Open Enrollment in the Exchanges (11/1/16 to 1/31/17)
Despite the best efforts of the Trump candidacy and Trump Presidency to dissuade Americans from enrolling in the Exchanges, they seem to have had little effect so far. Enrollment has grown from 8 million in 2014, to 11.7 million in 2015, to 12.7 million in 2016, to 12.2 million in 2017. In state based Exchanges like California, enrollment grew from 2.6 million in 2014 to 2.9 million in 2015, to 3.1 million in 2016 and to 3.1 million in 2017. In other words within a steadily improving economy, with ever more people at work, Exchanges are holding their own and proving their mettle.
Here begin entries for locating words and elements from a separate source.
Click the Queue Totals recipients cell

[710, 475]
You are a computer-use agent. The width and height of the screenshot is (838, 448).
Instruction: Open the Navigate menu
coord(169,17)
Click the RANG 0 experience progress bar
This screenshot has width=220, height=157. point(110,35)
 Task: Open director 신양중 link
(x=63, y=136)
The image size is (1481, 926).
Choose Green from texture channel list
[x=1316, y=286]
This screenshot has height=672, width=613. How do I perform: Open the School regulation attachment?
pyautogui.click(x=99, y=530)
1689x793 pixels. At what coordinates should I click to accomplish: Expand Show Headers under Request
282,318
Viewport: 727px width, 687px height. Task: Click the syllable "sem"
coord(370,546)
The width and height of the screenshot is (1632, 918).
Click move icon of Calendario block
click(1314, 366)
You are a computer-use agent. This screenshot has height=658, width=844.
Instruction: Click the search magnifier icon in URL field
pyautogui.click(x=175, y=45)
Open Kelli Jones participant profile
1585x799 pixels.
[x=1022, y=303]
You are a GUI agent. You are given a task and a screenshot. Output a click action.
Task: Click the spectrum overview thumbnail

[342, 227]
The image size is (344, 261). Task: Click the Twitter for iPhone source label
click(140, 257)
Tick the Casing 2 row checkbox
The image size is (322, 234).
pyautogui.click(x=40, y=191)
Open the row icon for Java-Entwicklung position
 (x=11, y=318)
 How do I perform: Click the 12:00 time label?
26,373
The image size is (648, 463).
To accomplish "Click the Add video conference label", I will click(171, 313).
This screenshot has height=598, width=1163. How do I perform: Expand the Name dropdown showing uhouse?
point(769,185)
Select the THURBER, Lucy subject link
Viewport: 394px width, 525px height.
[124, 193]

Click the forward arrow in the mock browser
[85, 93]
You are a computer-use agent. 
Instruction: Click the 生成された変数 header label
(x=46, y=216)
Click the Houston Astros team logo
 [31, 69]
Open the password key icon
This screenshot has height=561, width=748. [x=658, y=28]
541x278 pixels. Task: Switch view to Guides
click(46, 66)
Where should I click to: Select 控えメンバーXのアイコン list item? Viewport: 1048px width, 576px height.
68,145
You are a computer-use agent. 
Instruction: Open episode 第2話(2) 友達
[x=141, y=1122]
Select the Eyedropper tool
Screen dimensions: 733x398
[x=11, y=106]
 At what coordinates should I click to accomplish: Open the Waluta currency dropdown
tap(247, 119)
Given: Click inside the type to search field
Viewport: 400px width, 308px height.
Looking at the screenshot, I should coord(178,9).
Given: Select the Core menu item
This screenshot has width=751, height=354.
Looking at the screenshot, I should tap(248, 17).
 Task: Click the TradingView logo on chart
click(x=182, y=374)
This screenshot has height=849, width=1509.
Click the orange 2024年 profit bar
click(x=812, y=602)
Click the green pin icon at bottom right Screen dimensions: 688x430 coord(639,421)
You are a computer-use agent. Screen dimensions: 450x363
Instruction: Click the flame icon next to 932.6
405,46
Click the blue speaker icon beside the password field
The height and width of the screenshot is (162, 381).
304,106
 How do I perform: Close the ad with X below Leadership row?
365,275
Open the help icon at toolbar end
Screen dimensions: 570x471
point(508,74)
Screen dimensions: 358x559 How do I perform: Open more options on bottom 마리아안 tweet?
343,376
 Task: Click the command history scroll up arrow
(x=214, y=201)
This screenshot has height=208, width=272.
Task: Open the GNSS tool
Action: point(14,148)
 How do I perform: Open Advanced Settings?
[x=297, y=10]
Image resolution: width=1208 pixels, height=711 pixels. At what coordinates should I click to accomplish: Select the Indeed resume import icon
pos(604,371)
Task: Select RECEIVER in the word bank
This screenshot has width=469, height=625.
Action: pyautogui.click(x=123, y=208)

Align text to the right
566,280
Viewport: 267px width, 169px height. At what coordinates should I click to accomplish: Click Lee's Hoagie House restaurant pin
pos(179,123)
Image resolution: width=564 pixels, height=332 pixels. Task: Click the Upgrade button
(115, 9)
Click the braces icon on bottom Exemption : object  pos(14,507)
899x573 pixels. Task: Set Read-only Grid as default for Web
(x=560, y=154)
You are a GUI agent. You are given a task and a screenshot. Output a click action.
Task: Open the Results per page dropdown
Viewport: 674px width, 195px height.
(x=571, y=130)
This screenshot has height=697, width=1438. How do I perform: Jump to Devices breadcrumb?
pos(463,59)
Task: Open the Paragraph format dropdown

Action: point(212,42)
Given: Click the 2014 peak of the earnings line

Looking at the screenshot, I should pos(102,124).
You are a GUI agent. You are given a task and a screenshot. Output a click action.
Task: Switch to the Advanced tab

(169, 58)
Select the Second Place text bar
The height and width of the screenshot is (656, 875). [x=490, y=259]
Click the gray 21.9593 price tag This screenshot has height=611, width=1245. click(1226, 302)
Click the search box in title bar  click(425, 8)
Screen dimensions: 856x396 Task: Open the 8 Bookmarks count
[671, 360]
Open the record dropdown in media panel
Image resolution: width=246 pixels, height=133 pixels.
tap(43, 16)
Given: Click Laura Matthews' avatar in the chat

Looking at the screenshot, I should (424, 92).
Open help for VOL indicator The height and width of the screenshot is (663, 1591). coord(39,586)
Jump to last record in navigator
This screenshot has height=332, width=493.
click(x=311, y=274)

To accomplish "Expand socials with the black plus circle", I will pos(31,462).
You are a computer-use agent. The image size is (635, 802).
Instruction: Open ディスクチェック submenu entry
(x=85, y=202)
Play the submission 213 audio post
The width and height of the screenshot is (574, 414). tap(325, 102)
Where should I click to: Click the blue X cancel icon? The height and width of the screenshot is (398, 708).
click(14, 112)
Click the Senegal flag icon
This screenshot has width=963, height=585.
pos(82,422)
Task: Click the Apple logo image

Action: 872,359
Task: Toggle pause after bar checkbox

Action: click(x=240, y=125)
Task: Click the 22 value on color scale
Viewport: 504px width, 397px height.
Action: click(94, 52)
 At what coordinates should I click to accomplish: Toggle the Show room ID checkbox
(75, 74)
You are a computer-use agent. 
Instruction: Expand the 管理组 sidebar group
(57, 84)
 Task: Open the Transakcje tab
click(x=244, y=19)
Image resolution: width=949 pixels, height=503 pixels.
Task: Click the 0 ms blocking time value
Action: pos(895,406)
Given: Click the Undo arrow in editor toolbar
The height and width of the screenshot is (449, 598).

Thirty-one percent of enrollees in 2017 were new enrollees. So the Exchanges are remaining vitally attractive in the individual marketplace. Eighty-three percent (five in six) were using premium assistance tax credits and 58% (six out of ten) were using the tax credits to reduce their cost sharing (copays and deductibles).
Rural and lower income voters are heavily using the program. Eighteen percent of subscribers were rural; 71% had incomes lower than 250% of the federal poverty level, and another 17% had incomes below 400% of the FPL.
Few (only 1%) are buying catastrophic coverage; three fourths are buying silver (covers 70% of expected medical costs) coverage, and more than one in five (21%) are buying bronze coverage (covers 60% of expected medical costs). Those buying silver coverage can also receive tax credits to reduce their copays and deductibles, and nearly 60% of all exchange participants are applying for and receiving tax credits to reduce their copays and deductibles.
For those selecting silver (6.2 million persons), the tax credits paid $385 per month for their coverage and the individuals paid $101 on average. For those selecting bronze, the tax credits paid $341 per month and the individuals paid $98 on average.
Twenty-seven percent of subscribers are over the age of 55; 36% are ages 35-54; and 37% are under the age of 35. Those percentages changed less than 1% between 2016 and 2017, so there is little evidence of increasing adverse selection by age.
Sticker shock awaits these Exchange members if the Republican House Proposal passes. For a 64-year-old making $26,500 a year, under the Affordable Care Act (current law) their coverage on average costs $15,300; their tax credits are $13,600 and they pay $1,700 (6.4% of their income). Under the House Republican proposal, their coverage costs $19,500; the tax credits are $13,600, and their share of premium is $14,600 (55% of their income).
This bill has been jammed through three House Committees without even so much as a CBO analysis before the first two committees. The leadership is now buying votes with Amendments, such as the Buffalo bonanza that shifts Medicaid costs from upstate New York counties to the state government, and the premature (2018) Medicaid block grants to certain states all of whom are woefully unprepared for such unparalleled and unaccountable discretion. The President is threatening members.
This needs to be defeated and sent back to committees for careful consideration, debate and necessary compromises.